----- DATA FOR PROCESSING

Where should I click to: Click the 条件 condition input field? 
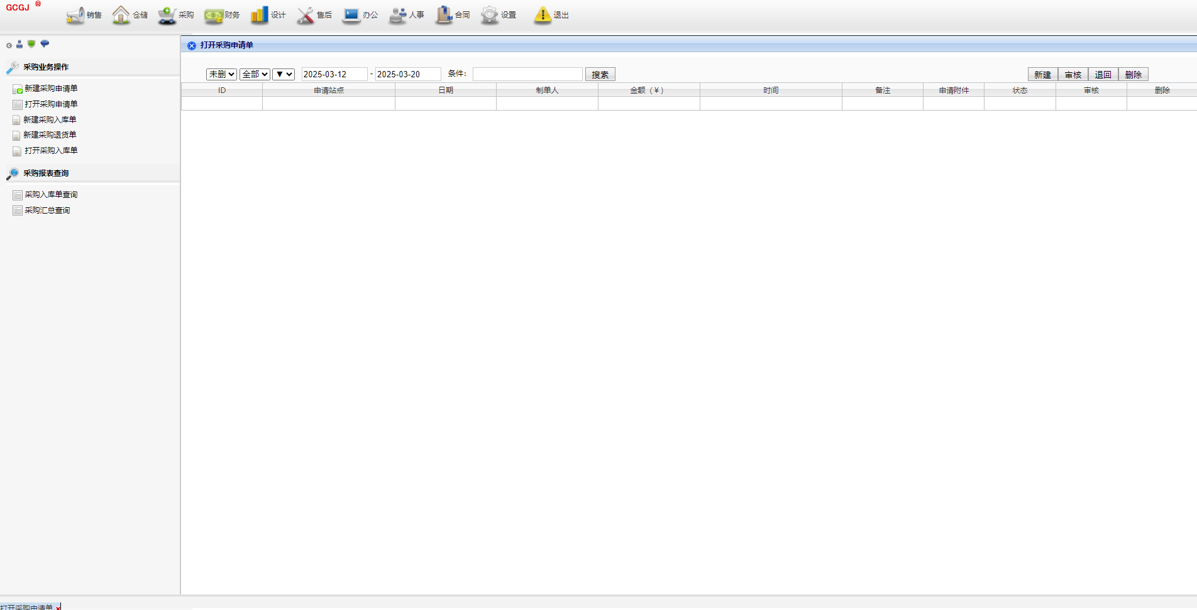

----------
----- DATA FOR PROCESSING

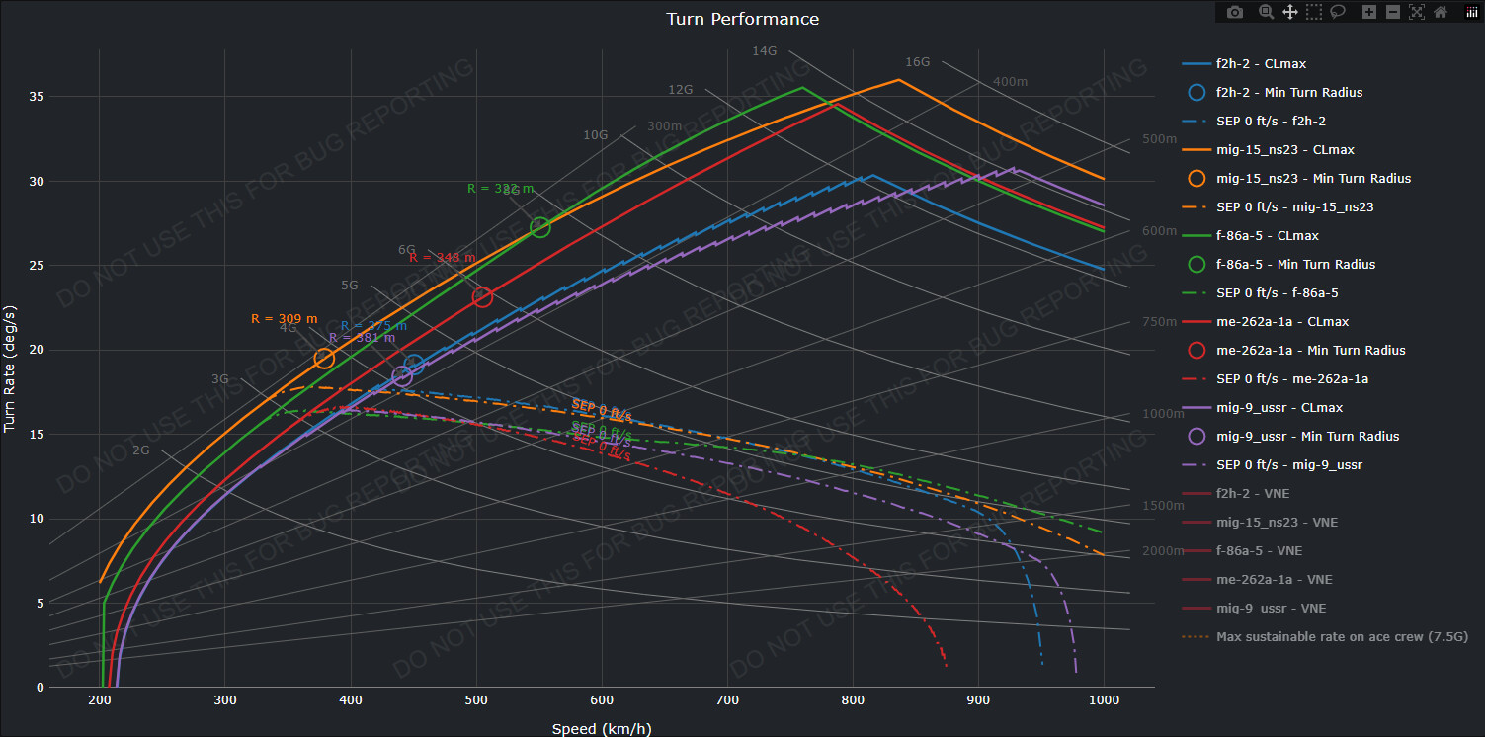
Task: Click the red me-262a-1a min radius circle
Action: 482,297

----------
----- DATA FOR PROCESSING

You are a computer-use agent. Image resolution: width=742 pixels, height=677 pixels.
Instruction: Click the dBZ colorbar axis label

----------

▶ **WHAT THE EXERCISE ASKS**
From the entries above, extract only the lines running from the one containing "You are a computer-use" through the one containing "Instruction: Click the", inclusive.

▶ **SOLUTION FOR THIS EXERCISE**
You are a computer-use agent. Image resolution: width=742 pixels, height=677 pixels.
Instruction: Click the dBZ colorbar axis label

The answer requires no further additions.